Of course, we never actually completed a film under that name. Our first real film, PWNED!! (2005), was done under the modified name "MAWD" since my then-girlfriend thought it was "unfair" to use a name when not everyone was represented (yeah, whatever). We shot the film in my dorm room as well as the laundry room and dining hall of my residential college, finishing everything including an all-nighter for editing in about four days. We submitted it to an on-campus student film festival and got a great reception by all of our friends who attended, later getting even more praise for the film by our friends online after putting it up on YouTube.
It was then that we decided to take our filmmaking to yet another level. At the time I decided that I wanted to study film as a medium, so I made the decision to double-major in Film & Digital Media as well as Literature, which was what I was currently majoring in (although I had planned to do Creative Writing, which is a concentration of Lit for some reason). We changed the name of our production group to something more fitting, something we all understood, loved, and instantly clicked with - The Breakfast Machine.
Since then we've made a number of short films and been in a couple of film festivals. Hell, we won a viewer's choice award last year at another UCSC film festival. By now we've gotten fairly good at the technique of filmmaking despite the lack of equipment and personnel to work with. Every film we make is another step forward, and even though we generally only churn out one "solid" film a year those films wind up being huge strides for us in terms of production. From PWNED!! we moved on to a 20-minute neo-noir, Delivery (2006), which was radically different than anything we had done; and after that we pulled off the experimental action/thriller HK (2007). Now we're working on a number of other projects, including a film I've been working on since last year, Purgatory.

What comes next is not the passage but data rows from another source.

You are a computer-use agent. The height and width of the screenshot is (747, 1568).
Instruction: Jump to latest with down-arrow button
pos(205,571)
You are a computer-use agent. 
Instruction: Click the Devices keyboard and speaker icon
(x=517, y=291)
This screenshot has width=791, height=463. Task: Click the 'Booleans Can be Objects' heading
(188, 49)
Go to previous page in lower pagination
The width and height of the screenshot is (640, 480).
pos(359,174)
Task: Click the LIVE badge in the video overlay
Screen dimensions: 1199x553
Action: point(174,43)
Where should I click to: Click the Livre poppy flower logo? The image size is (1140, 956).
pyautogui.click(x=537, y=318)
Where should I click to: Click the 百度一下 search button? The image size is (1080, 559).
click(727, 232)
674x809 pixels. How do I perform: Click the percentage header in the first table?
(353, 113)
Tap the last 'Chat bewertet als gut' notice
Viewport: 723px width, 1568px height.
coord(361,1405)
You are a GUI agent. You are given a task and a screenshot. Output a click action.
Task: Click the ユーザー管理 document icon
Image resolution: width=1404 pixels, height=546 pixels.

This past summer marked our two-year anniversary as The Breakfast Machine, and as we moved into our Senior year of college I started to look back at what we've done and reflect on what sort of things I actually want to do with film. When doing the rewrite for the Purgatory script I started to jot down what sort of themes and tropes I wanted to deal with in my films, what kinds of aesthetics I'd like to employ in telling my stories, and what defined my style and philosophy of filmmaking. Naturally, very little of what I wrote down has made it to any of our films, because my ideas tend to be long, drawn out, epic you might say. Beyond our current fiscal reach. But I'm starting to get to a point where I can work with what we've got.
Filmmaking is definitely something I like to do, and I definitely want to keep on doing it. In many ways I'm glad I'm not part of the production concentration here at UCSC, because I hate to be restricted and confined to doing certain things. I love having the freedom to express myself in whatever way I want. I only hope I'll be able to keep on doing just that even after college.
I realize that this post is long enough as it is, but it's only the first part of what I want to write about when it comes to making films. Next time I'll write more about those aesthetics and themes I talked about in the above paragraphs. For now I'll be content with the history portion, because if there's anything I learned from taking film classes here, it's that the historical context has just as much weight as the theoretical images within a film.